Public is…free, right? Wide open. Sharing. Available to everyone. All good things.

"Private" is…selfish, closed, for the rich.

Clearly, public must be better.

But then why do the words "public toilet" make me cringe? I think: dirty, smelly, ugly, maybe dangerous.

Lots of people think that.

I know because I watch tourists stare at the long line of people waiting to use a public toilet near my office in Manhattan.

"Yuck," they say, with a disgusted look. "Why would someone line up for that?"

"A lot of people say that," laughed a bathroom attendant.

Wait, a bathroom attendant?

Yes. This is a different sort of bathroom, in a different kind of park.

There is ice skating, pingpong, juggling lessons, yoga lessons…all for free.

Two attendants clean the bathrooms 30 times a day, and the bathrooms are furnished with flowers and paintings. Speakers play classical music.

This is a huge difference from 37 years ago, when Bryant Park was filled with vagrants and trash. It was then that urban redeveloper Dan Biederman managed to persuade city politicians to let him try to run the park.

He got money from local businesses and tried innovative things, like playing music in the bathrooms.

"It's just another element, along with flowers, recessed lighting, and artwork, that makes people think they're going to be safe," says Biederman in my new video.

Safety is important because crime is up.

But there's little crime in Bryant Park because crime thrives in dark corners, and this park is filled with people.

Plus little businesses like Joe Coffee Co. and Le Pain Quotidien.

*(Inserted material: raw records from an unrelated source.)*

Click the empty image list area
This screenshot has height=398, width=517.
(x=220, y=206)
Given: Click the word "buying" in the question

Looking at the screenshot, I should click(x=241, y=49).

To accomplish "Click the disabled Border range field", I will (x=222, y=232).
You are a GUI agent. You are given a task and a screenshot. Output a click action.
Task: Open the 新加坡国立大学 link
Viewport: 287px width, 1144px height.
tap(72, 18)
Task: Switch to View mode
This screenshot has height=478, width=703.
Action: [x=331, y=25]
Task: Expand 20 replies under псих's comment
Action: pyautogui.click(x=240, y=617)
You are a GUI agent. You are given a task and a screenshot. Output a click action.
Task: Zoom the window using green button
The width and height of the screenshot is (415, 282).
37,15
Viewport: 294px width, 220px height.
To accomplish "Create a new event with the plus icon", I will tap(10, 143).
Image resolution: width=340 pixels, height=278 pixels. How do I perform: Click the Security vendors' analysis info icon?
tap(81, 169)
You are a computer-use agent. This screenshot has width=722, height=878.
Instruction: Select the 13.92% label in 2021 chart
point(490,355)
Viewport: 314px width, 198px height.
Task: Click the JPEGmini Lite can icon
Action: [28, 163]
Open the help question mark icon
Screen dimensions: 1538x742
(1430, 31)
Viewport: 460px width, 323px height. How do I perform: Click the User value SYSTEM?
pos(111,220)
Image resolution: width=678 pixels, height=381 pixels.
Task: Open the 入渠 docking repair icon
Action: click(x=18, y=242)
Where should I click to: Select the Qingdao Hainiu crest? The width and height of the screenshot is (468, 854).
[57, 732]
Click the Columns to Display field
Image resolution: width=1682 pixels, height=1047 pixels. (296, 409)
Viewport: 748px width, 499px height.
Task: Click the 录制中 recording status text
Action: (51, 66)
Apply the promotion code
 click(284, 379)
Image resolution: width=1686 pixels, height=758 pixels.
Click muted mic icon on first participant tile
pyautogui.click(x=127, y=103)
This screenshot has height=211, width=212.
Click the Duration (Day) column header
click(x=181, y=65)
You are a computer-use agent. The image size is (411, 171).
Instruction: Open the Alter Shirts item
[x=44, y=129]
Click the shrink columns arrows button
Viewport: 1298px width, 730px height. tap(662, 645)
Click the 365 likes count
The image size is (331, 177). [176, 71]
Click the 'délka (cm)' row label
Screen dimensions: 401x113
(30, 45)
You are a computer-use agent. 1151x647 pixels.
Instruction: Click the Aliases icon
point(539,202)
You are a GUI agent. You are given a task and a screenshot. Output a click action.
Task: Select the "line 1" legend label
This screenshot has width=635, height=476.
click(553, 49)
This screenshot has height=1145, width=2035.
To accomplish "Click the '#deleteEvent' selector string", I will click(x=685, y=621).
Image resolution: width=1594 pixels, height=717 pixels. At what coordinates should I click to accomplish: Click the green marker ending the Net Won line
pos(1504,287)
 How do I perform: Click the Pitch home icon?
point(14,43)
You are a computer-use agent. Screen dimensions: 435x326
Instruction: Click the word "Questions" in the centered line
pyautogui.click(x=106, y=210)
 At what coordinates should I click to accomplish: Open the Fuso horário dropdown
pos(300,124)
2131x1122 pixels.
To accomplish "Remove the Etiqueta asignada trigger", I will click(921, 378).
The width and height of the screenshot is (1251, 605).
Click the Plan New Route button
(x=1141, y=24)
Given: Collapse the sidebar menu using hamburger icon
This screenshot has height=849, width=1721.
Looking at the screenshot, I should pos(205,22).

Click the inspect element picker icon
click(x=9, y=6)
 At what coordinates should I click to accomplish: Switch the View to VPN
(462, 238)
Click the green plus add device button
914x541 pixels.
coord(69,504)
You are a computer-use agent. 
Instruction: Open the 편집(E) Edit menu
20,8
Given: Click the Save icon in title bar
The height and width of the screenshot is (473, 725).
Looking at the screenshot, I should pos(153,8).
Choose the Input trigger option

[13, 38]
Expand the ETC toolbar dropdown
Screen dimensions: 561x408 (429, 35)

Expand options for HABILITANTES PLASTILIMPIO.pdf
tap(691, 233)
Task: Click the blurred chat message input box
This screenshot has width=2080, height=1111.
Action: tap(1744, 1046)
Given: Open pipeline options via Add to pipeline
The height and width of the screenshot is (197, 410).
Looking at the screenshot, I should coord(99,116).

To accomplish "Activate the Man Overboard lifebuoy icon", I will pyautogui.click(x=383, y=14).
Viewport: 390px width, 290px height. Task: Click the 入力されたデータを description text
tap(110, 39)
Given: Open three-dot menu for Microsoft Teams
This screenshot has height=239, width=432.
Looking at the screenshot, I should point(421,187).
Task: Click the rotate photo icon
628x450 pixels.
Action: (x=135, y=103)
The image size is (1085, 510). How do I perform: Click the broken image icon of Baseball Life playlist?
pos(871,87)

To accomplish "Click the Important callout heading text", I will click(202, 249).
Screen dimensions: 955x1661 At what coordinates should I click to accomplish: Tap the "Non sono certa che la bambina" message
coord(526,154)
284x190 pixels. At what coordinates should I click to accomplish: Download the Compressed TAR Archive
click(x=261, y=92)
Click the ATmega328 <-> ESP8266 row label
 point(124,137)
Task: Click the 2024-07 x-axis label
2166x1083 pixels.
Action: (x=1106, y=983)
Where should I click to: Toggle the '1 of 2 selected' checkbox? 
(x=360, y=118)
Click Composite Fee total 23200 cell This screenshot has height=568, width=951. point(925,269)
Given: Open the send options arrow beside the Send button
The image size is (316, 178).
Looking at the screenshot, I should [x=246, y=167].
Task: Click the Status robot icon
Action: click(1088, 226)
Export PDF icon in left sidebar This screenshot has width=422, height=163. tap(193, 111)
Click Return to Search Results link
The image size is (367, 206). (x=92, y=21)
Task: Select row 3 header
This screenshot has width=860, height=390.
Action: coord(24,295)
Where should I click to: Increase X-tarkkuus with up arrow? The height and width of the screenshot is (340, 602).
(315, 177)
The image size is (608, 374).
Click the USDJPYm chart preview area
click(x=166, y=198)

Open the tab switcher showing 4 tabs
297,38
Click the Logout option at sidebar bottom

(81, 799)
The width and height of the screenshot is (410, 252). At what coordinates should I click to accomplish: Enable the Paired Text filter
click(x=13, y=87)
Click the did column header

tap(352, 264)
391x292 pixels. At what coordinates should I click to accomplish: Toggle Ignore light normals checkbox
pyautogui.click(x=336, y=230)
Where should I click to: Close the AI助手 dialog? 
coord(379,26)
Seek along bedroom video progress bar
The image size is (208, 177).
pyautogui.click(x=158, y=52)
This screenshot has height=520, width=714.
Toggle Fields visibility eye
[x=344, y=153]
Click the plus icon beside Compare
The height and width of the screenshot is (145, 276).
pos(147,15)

They pay for the park. Some people object to that.

"A park isn't supposed to be about business!" they say.

Biederman responds, "In the current state of things you can't have 'passive spaces.' Too many people are circulating who are violent or emotionally disturbed."

To discourage such people, he fills his park businesses and activities—like the juggling lessons. When lots of people are in a park, he says, vagrancy is less of a problem.

Still, he sometimes must deal with troubled people. The worst, he says, are people who take the drug K2 and suddenly get so hot that they take their clothes off.

Our guards "guide them out of the park," says Biederman.

It all works. Twelve million people visit Bryant Park every year, and none of it costs taxpayers a penny. Actually, the city makes money, says Biederman, because "the increased real estate taxes paid by the surrounding buildings—it's $33 million a year."

"Why can't governments do this?" I ask.

"They do, at times," he responds. He points to Central Park.

But Central Park was rescued by a private charity, one I happen to work with. Before we started managing the park, it, too, was run-down, dangerous, covered in trash and graffiti.

That often happens to public property. Politicians rarely spend much time on boring tasks like maintenance.

"A typical thing for parks departments to do is take old oil drums…and use them as trash cans," says Biederman. "Oil drums are really ugly. What does that say to the public?"

He installs elegant trash cans. Then he has them emptied often. "That signifies that someone cares," he explains.

Biederman runs "private" parks in other places, like Salesforce Park in San Francisco and Fair Park in Dallas.

All save taxpayers money, while government-run parks cost taxpayers money.

When government does things, most everything costs more and is lower quality.

One of my first Stossel TV videos was a report on an NYC park that spent $2 million on its bathroom. The Parks Commissioner claimed $2 million was "a good deal."

"But you can buy whole houses in that neighborhood for less than what you spent on this bathroom," I said.

"These are very, very durable materials," he replied.

Give me a break. Bryant Park's nicer bathroom uses similar durable materials. But it cost much, much less.

Whenever possible, let the private sector do it.

COPYRIGHT 2021 BY JFS PRODUCTIONS INC.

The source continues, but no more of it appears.